Où est le mal ? Qui est cruel ?

Le tour de force de ce texte est de n’instaurer aucun protagoniste comme incarnant le bien ou le raisonnable. Chacun, dans cette fable dramatique, est figé dans son attitude et n’en bouge pas.
J’entends par protagonistes : le bailleur, le locataire et la famille telle un bloc.
Pourquoi le locataire ne parle pas du tout, ni ne fait un geste, pourquoi la famille qui attend derrière le bailleur ne se révolte pas du tout et pourquoi le bailleur se tient debout devant le locataire assis dans un transat et s’engage dans une logorrhée épuisante ?

La fable est traversée par les problèmes, les angoisses de nos sociétés :

Les problèmes climatiques : la chaleur s’est installée durablement : « cette chaleur devenue presque impossible en ville» (p.3 et 4)…la chaleur accablante qui nous rend tous fous (p.13)…vu l’état du monde, l’air de moins en moins respirable, les réserves épuisées, les mers chaudes et le feu partout » (p.19)

L’irruption des androïds. Qu’est ce qu’un androïd ? Un androïd est un robot à apparence humaine capable de percevoir son environnement, de prendre des décisions en fonction de ce qu’il perçoit et se mouvoir à la façon d’un être humain.
Le bailleur, face au mutisme du locataire émet l’hypothèse que celui-ci est un androïd : « Je parle à quelqu’un qui n’est pas là, quelqu’un qui n’est peut-être pas humain, une machine, qui sait, un androïd venu tester la réactivité des hommes en vue d’un soulèvement prochain, mais dont le système de transmission aura subi une lésion, un problème de connectivité interne (p.17)… Si vous aviez l’amabilité de tourner la tête d’un côté ou d’un autre, je pourrais avoir le plaisir de lire votre numéro de série, et de déterminer dans quelle usine et à quelle date vous avez été fabriqué. » (p.18)
Plusieurs textes de la Bibliothèque des futurs intègrent les possibilités liées au développement de l’intelligence artificielle et par voie de conséquence son application dans la construction d’androïds.
Voir L’Andréide d’Alexis Fichet et aussi Dans les jardins d’Électropolis de Lancelot Hamelin.

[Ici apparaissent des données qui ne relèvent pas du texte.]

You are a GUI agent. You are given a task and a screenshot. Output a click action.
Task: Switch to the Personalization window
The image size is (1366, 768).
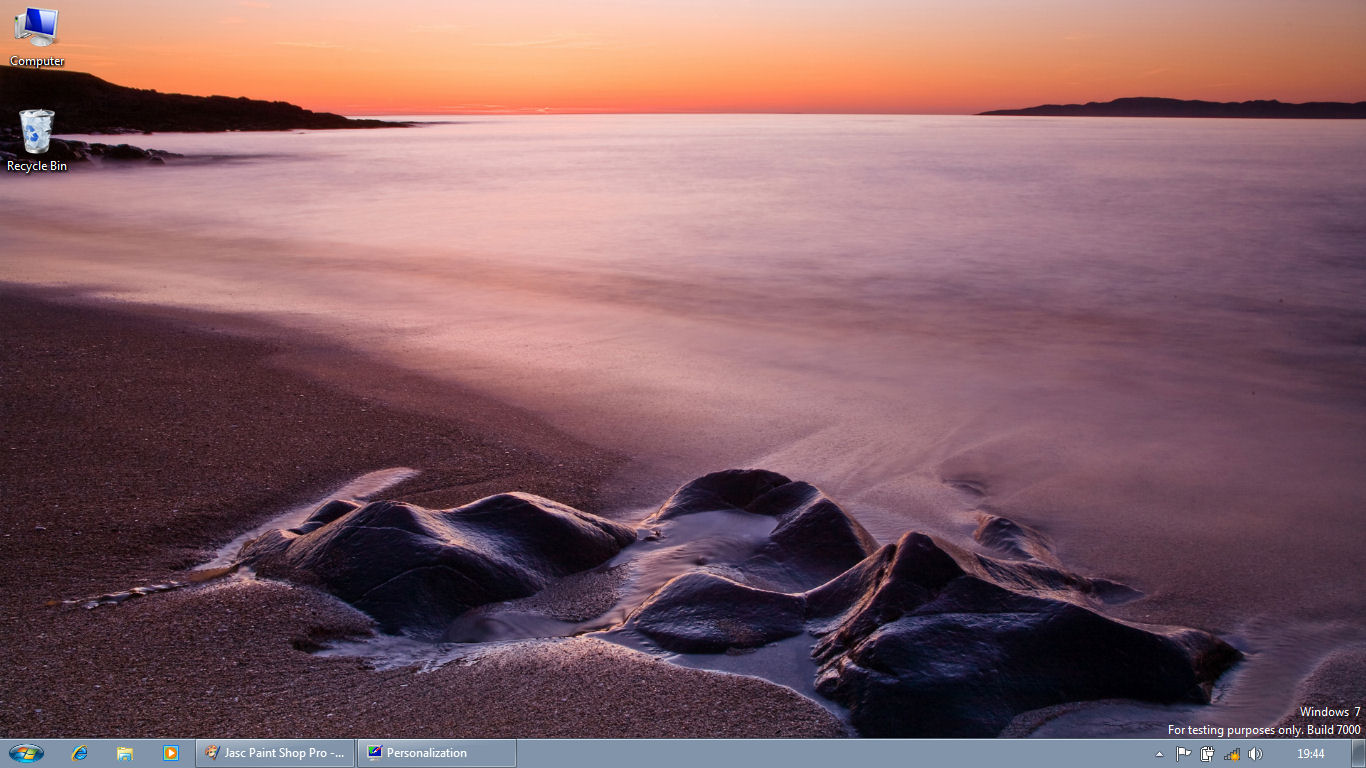pyautogui.click(x=437, y=753)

La remise en cause du contrat : « Le contrat, ce cher contrat sur lequel reposait toute notre société, et s’organisaient les relations humaines, tremble, je ne sais comment le dire, il vacille. »(p15)
Nos sociétés démocratiques sont fondées sur le contrat. Combien de fois n’entendons-nous pas cette expression « rupture de contrat » à propos de bien des aspects de notre vie : le travail (le licenciement), la famille (le divorce), les rapports entre l’état et les citoyens … les rapports entre nations (la guerre). C’est JJ Rousseau au 18ème siècle qui crée ce concept fondateur de nos sociétés modernes. Dans son ouvrage Le contrat social, il explique comment chacun doit renoncer à sa liberté naturelle – faire ce que j’ai envie – pour gagner une liberté civile.
Dans Eden de Waddah Saab, la communauté repose aussi sur une forme de contrat. Chacun met son intelligence et sa force créative au service de celle-ci et puis quelqu’un rompt un contrat, transgresse une règle implicite sur les rapports amoureux et c’est ce qui fait finalement éclater le groupe.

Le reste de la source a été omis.